Weaving through this story is a counterpoint tale of gender confusion. Janna first starts to dress as a man by accident, they being the only clothes she has. Then she stays that way because it is not safe to be a single woman in a refugee camp. From then on she never quite makes up her mind what she wants to be, she just gets on with being herself.

Now that is fine for fitting in with the McHugh philosophy of the world. But as a treatment of transsexualism, which it purports to be, it is a gross betrayal. Janna never shows any sign of wanting to be a man before she is forced to live as one. Given the option to become fully male she rejects it. The supposed gender councillor she sees makes no attempt to understand her motivations or determine what treatment, if any, is appropriate for her. In other words, McHugh is saying that gender is simply to do with the way we live, dress and behave, and that is all.

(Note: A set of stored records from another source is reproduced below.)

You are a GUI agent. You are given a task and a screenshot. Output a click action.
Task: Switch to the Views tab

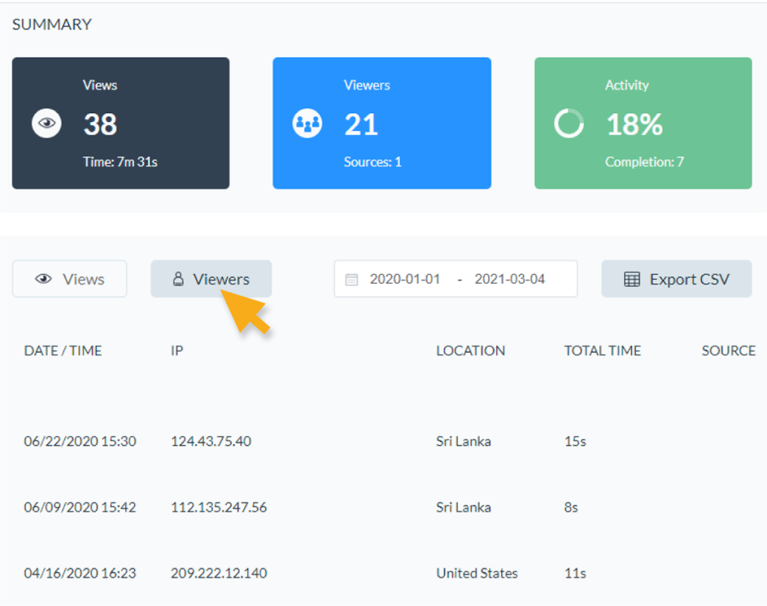coord(70,279)
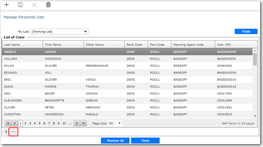Click the circled plus add crew icon

click(x=6, y=132)
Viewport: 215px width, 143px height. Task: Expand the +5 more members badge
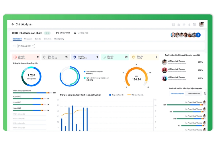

That again is consistent with Rad Fem dogma, though it is by no means the sort of vicious denunciation that you get from, for example, Joanna Russ. It is also a cruel and unnecessary rejection of the problems of a persecuted minority of our society. I can't make up my mind whether McHugh is making a doctrinal point, whether she is simply ill informed about the subject, or whether this is simply a cynical attempt to win a Tiptree.

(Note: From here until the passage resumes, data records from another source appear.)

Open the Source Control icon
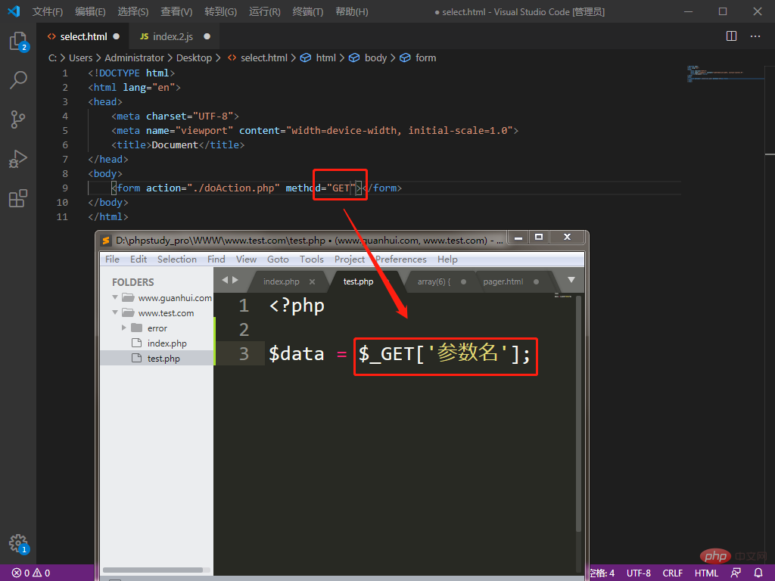 [x=19, y=119]
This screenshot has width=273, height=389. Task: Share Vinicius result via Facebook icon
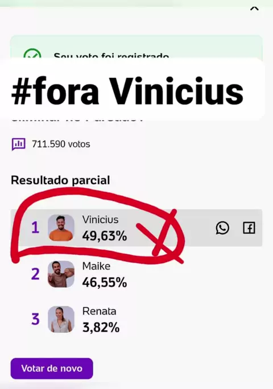[249, 227]
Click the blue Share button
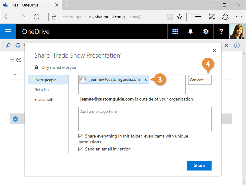 (x=199, y=165)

What I do know, however, is that the gender swap theme adds little to the book. Yes it makes Janna more alienated from her society, which, as we have seen before, is something that McHugh likes. Yes it allows her to have a female character in a low-tech world doing things that only a man would get away with. But it doesn't seem necessary to the central theme of the book, and I suspect that the story would have been just as good without it.

So, what can I say in summary? A Maureen McHugh book is, I think, never going to be fun to read. But it is always going to make you think. And sometimes that can be just as valuable, if not more so.

Mission Child - Maureen McHugh - Avon - softcover


Hail to the New World

I said last issue that I expected the new Severna Park to be something special. I am happy to say that I was right. The latest novel is a big improvement.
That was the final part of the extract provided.